Esel by Michael Gantenberg

Esel by Michael Gantenberg

Autor:Michael Gantenberg
Die sprache: de
Format: mobi
ISBN: 9783104007564
Herausgeber: Fischer e-books
veröffentlicht: 2011-07-03T22:00:00+00:00


»Björn?«

Sabines Stimme ist jetzt sehr leise.

»Björn?«

Sie wird immer leiser.

»Björn.«

Verdammt, ich höre sie kaum noch.

»Björn?«

25. Plötzen und die Tunica Albuginea

Das kleine Dorf am Niedersee hat bestimmt schon eine ganze Menge erlebt – die von Arnims, als Vertreter der deutschen Romantik, die Russen, als Vertreter der Siegermächte, die Polen, als freundliche Repräsentanten des Nachbarlandes, FDJ-Aktivisten mit Zeltstangen und Treuhand-Diplomaten mit An- und Verkaufsabsichten, aber einen Gymnasiallehrer, der, mit dem Rücken auf einem Esel liegend, über die nur halbasphaltierte Dorfstraße geführt wird, so was hat Plötzen bestimmt noch nie gesehen.

Ich weiß nicht, wovon mir übler wird, von dem Geschaukel, das Friedhelm verursacht, oder von dem Schmerz, der immer noch in meinem Körper wütet.

»Geht’s noch?«, will Sabine wissen.

»Sabine, bitte.«

»Ich frag’ ja nur … hier gibt es bestimmt einen Arzt.

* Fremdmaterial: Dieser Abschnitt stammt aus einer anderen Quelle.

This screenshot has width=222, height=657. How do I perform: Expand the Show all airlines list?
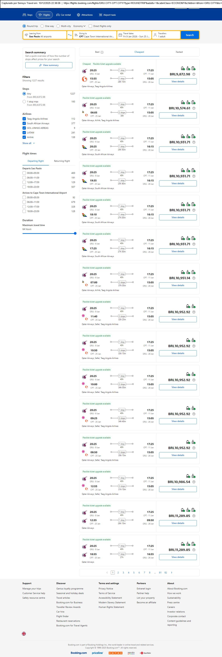click(29, 143)
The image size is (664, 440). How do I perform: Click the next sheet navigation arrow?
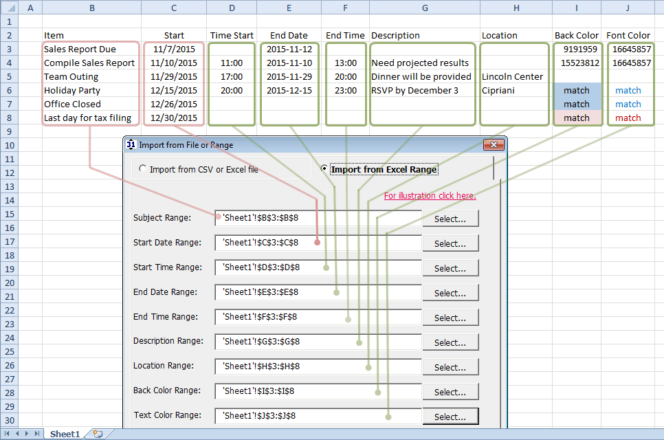tap(27, 434)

Jetzt wird alles gut.«

Lüge! Aber nett gemeint, ich weiß. Hier wird nie etwas gut, hier gelingt es noch nicht mal, die Straße vollständig zu asphaltieren, wie soll dann alles gut werden. Ich bin ungerecht, aber ich habe Schmerzen, das entschuldigt alles.

»Tut’s noch weh?«

Was für eine Frage. Wenn ich dir nicht so dankbar sein müsste, weil du mich aus diesem Fichtennadel-Gulag in die Zivilisation geschleppt hast, dann würde ich jetzt …

»Keine Angst, gleich geht’s dir besser.«

Natürlich. Gleich. Ganz bestimmt.

Ich richte mich auf, so gut es geht, und schaue direkt in die Augen eines alten Mannes, der vor seinem Haus steht und sich nicht ganz sicher ist, was er von mir halten soll. Der Mann in dem blassgelben Trainingsanzug dreht sich nach hinten, um weitere Zeugen meiner Einwanderung zu holen.

»Margot, komm mal.«

»Was ist denn?«, fragt jemand aus dem Hintergrund.

»Komm.«

»Warum?«

»Komm.«

Und schon ist sie da – die Margot. Man muss sie nur dreimal bitten, dann reagiert sie beinahe spontan. Die gute Frau.

Auch sie trägt einen Trainingsanzug, scheint ihn aber nicht so oft zu benutzen wie ihr Mann. Das Gelb ist deutlich weniger verblasst. Vielleicht wäscht sie ihn auch nur weniger, doch so genau möchte ich es gar nicht wissen.

Margot schaut mich an, verzieht dabei aber keine Miene.

Ich nicke den beiden zu. Sie nicken nicht zurück. Wahrscheinlich wollen sie nichts riskieren, weder Freundlichkeit noch Abweisung. Angewandte Neutralität, ein Hauch von Schweiz, mitten in der Uckermark.

»Gibt es hier einen Arzt?«, will Sabine von den beiden Trainingsanzügen wissen.

»Wo?«, fragt der Mann.

»Hier«, antwortet Sabine.

Ich verdrehe die Augen, das darf doch alles nicht wahr sein.

»Nee«, antwortet die Frau des Mannes.

»Wo ist denn der nächste Arzt?«

»In Katwitz.«

»Nee, der ist tot.«

»Stimmt, dann in Molchow.«

»Ja, Molchow.«

Margot und ihr Mann scheinen sich nun sicher zu sein. Katwitz nicht, Molchow schon.

Ich habe es geahnt, diese Reise wird meine letzte sein. Weiß der Teufel, wie weit es noch bis Molchow ist.

»Wie weit ist es denn noch bis Molchow?«, erkundigt sich Sabine für mich.

»Zwölf Kilometer«, sagt der Mann.

»Vierzehn«, sagt Margot und schaut ihren Mann dabei fast strafend an.

»Zwölf.«

»Vierzehn.«

Dann denkt er nach, vielleicht hat sie recht. Zwei Kilometer Unterschied, da kommt man ins Grübeln, ganz egal, ob da jemand auf einem Esel liegt und Schmerzen hat oder nicht.

Aber jetzt fällt ihm ja schon ein, wie es zu den zwei Kilometer Unterschied zwischen seiner und ihrer Meinung gekommen ist.